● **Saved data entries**
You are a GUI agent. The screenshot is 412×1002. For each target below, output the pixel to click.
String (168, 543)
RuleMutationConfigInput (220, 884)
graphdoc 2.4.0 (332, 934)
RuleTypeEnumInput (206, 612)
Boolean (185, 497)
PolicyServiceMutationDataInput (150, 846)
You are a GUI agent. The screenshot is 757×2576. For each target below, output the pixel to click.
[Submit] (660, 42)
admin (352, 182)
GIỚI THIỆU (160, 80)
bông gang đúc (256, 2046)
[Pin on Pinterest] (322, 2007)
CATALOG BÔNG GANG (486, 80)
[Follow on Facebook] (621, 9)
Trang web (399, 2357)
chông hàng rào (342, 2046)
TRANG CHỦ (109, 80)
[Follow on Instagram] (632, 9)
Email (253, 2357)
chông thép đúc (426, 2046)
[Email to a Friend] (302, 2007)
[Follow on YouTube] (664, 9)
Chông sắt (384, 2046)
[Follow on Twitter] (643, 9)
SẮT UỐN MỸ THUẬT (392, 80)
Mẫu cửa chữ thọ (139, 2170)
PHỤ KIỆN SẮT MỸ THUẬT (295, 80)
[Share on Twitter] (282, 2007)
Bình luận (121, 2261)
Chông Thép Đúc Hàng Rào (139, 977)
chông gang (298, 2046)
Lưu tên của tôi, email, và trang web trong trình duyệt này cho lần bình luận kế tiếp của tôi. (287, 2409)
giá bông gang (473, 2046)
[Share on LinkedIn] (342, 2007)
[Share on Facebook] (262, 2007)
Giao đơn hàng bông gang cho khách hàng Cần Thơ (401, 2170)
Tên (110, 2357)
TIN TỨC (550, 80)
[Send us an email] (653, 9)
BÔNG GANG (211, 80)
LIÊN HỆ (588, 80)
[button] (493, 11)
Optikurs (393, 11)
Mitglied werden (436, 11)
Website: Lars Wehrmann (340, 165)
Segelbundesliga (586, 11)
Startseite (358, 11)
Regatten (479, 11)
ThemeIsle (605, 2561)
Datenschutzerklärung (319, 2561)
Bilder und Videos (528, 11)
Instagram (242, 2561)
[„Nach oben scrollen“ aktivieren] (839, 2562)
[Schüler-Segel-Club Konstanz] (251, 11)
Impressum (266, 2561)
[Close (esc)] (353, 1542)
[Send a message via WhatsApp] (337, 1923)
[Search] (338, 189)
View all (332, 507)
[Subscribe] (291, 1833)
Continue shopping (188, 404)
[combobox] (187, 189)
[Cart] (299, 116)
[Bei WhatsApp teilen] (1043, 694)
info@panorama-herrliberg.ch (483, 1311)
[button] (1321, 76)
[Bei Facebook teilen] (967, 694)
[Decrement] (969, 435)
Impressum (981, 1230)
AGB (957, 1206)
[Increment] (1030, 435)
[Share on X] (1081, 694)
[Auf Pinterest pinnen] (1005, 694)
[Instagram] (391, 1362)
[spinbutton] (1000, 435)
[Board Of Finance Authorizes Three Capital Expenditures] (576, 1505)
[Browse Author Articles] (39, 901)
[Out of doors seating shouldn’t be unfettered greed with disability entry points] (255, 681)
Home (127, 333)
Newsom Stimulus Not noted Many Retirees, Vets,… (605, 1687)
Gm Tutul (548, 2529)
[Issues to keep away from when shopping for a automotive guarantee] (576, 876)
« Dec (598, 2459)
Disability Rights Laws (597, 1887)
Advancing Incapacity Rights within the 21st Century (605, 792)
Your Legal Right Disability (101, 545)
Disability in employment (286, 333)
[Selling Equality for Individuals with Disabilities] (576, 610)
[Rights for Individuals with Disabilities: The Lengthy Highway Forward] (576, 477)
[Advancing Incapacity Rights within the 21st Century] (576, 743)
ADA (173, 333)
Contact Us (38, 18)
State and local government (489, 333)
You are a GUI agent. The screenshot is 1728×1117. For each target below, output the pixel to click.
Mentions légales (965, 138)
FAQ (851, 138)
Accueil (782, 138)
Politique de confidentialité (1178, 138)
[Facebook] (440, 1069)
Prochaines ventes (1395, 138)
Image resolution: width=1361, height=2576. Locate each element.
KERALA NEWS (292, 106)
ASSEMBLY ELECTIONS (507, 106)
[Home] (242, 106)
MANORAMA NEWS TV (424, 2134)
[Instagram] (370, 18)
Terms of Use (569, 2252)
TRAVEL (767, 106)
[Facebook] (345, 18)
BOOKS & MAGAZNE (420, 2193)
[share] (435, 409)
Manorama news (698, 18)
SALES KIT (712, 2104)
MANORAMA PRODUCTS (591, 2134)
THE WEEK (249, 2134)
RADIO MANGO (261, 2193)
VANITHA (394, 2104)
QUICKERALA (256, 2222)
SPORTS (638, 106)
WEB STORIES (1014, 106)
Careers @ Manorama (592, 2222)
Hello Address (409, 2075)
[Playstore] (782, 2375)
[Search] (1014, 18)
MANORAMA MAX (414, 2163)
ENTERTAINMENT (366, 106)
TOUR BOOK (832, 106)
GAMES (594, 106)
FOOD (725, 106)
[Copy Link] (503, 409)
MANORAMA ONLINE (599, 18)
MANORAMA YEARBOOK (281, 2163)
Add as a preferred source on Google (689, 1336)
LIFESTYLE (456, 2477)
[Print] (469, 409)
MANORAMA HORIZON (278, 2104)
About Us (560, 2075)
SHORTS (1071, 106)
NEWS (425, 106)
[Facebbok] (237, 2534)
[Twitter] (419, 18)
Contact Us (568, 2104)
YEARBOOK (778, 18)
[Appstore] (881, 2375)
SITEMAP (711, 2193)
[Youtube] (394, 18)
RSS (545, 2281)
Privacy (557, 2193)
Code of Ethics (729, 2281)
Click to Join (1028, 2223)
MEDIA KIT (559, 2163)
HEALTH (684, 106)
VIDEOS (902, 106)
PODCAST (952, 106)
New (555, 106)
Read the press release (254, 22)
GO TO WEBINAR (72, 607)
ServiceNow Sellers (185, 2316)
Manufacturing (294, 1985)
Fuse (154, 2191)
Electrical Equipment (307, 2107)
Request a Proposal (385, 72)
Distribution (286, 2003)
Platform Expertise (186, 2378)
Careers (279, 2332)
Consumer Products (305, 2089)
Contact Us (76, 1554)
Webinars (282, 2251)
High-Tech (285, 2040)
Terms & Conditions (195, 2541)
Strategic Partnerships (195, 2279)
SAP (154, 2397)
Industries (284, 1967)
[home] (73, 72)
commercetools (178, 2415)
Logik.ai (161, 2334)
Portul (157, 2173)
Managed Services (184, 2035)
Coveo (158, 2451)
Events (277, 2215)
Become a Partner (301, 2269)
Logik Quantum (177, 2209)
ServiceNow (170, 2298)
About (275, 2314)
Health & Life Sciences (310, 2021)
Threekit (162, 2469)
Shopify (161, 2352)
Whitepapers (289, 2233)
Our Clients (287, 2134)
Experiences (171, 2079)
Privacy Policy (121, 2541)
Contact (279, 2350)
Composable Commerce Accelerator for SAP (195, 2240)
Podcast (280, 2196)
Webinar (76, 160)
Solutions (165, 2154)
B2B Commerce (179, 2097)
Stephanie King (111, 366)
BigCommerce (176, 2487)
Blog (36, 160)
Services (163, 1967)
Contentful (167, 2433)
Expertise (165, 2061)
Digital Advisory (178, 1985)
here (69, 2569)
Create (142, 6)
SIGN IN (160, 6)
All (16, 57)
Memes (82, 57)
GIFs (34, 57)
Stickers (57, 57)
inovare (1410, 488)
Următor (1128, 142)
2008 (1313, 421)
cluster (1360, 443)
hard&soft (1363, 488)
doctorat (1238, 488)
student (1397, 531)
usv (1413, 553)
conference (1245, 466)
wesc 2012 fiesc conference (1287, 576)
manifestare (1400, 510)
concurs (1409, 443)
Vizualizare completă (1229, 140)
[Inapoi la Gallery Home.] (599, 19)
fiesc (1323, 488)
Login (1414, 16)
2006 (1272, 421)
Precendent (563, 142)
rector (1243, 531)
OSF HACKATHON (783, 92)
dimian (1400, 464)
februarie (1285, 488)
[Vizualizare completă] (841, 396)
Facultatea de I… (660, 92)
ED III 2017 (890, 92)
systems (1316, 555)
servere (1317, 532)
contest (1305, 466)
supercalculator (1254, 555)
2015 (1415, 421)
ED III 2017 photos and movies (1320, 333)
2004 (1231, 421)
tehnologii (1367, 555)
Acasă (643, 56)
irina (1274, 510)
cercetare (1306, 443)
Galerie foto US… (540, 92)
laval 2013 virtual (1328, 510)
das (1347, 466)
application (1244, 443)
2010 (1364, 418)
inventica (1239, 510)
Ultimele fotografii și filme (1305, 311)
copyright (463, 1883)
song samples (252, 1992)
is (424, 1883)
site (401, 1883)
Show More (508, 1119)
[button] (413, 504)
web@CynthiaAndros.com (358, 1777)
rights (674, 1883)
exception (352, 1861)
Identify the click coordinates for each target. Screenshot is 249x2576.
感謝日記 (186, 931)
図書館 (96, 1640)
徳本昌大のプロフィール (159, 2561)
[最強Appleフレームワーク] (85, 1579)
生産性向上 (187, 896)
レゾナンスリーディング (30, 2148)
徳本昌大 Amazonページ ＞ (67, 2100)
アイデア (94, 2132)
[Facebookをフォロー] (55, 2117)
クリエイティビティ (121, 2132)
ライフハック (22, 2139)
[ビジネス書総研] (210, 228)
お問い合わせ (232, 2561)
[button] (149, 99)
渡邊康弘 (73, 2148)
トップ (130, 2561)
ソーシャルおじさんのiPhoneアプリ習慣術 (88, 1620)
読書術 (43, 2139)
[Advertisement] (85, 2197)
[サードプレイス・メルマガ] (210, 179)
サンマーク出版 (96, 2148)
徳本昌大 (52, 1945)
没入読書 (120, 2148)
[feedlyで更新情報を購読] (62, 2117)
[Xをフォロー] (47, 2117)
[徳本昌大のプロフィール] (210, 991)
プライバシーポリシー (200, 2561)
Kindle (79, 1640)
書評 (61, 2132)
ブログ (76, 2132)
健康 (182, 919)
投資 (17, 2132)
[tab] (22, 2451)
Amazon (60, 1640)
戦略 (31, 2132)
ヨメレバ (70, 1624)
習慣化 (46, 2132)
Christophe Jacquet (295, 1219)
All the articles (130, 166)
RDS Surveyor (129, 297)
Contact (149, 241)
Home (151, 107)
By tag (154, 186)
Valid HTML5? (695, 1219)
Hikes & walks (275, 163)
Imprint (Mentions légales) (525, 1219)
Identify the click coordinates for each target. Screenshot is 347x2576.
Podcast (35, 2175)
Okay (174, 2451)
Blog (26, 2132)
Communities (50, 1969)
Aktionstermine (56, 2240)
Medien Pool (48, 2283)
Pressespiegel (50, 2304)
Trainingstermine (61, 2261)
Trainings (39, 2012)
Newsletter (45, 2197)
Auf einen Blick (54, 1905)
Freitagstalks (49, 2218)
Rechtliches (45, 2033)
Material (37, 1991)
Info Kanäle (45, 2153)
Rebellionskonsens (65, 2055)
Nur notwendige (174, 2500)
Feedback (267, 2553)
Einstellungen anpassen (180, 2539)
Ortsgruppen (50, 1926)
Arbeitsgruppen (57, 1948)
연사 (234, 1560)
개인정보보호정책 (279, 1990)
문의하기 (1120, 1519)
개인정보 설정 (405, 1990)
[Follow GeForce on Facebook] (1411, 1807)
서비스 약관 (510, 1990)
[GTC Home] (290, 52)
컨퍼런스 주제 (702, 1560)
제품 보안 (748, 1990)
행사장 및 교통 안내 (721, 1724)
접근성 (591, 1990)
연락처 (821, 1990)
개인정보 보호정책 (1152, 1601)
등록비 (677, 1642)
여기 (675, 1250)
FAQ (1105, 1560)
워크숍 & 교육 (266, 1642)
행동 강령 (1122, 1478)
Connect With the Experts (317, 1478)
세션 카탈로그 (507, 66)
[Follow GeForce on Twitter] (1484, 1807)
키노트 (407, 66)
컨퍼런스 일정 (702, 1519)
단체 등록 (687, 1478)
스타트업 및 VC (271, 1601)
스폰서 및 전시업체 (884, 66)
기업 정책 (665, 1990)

● **Required action**
Starting with the line with "MANORAMA NEWS TV (424, 2134)" above and going on through the line with "Portul (157, 2173)", transcribe every line exactly, both ends included, and add nothing.

● **Problem solution**
MANORAMA NEWS TV (424, 2134)
[Instagram] (370, 18)
Terms of Use (569, 2252)
TRAVEL (767, 106)
[Facebook] (345, 18)
BOOKS & MAGAZNE (420, 2193)
[share] (435, 409)
Manorama news (698, 18)
SALES KIT (712, 2104)
MANORAMA PRODUCTS (591, 2134)
THE WEEK (249, 2134)
RADIO MANGO (261, 2193)
VANITHA (394, 2104)
QUICKERALA (256, 2222)
SPORTS (638, 106)
WEB STORIES (1014, 106)
Careers @ Manorama (592, 2222)
Hello Address (409, 2075)
[Playstore] (782, 2375)
[Search] (1014, 18)
MANORAMA MAX (414, 2163)
ENTERTAINMENT (366, 106)
TOUR BOOK (832, 106)
GAMES (594, 106)
FOOD (725, 106)
[Copy Link] (503, 409)
MANORAMA ONLINE (599, 18)
MANORAMA YEARBOOK (281, 2163)
Add as a preferred source on Google (689, 1336)
LIFESTYLE (456, 2477)
[Print] (469, 409)
MANORAMA HORIZON (278, 2104)
About Us (560, 2075)
SHORTS (1071, 106)
NEWS (425, 106)
[Facebbok] (237, 2534)
[Twitter] (419, 18)
Contact Us (568, 2104)
YEARBOOK (778, 18)
[Appstore] (881, 2375)
SITEMAP (711, 2193)
[Youtube] (394, 18)
RSS (545, 2281)
Privacy (557, 2193)
Code of Ethics (729, 2281)
Click to Join (1028, 2223)
MEDIA KIT (559, 2163)
HEALTH (684, 106)
VIDEOS (902, 106)
PODCAST (952, 106)
New (555, 106)
Read the press release (254, 22)
GO TO WEBINAR (72, 607)
ServiceNow Sellers (185, 2316)
Manufacturing (294, 1985)
Fuse (154, 2191)
Electrical Equipment (307, 2107)
Request a Proposal (385, 72)
Distribution (286, 2003)
Platform Expertise (186, 2378)
Careers (279, 2332)
Consumer Products (305, 2089)
Contact Us (76, 1554)
Webinars (282, 2251)
High-Tech (285, 2040)
Terms & Conditions (195, 2541)
Strategic Partnerships (195, 2279)
SAP (154, 2397)
Industries (284, 1967)
[home] (73, 72)
commercetools (178, 2415)
Logik.ai (161, 2334)
Portul (157, 2173)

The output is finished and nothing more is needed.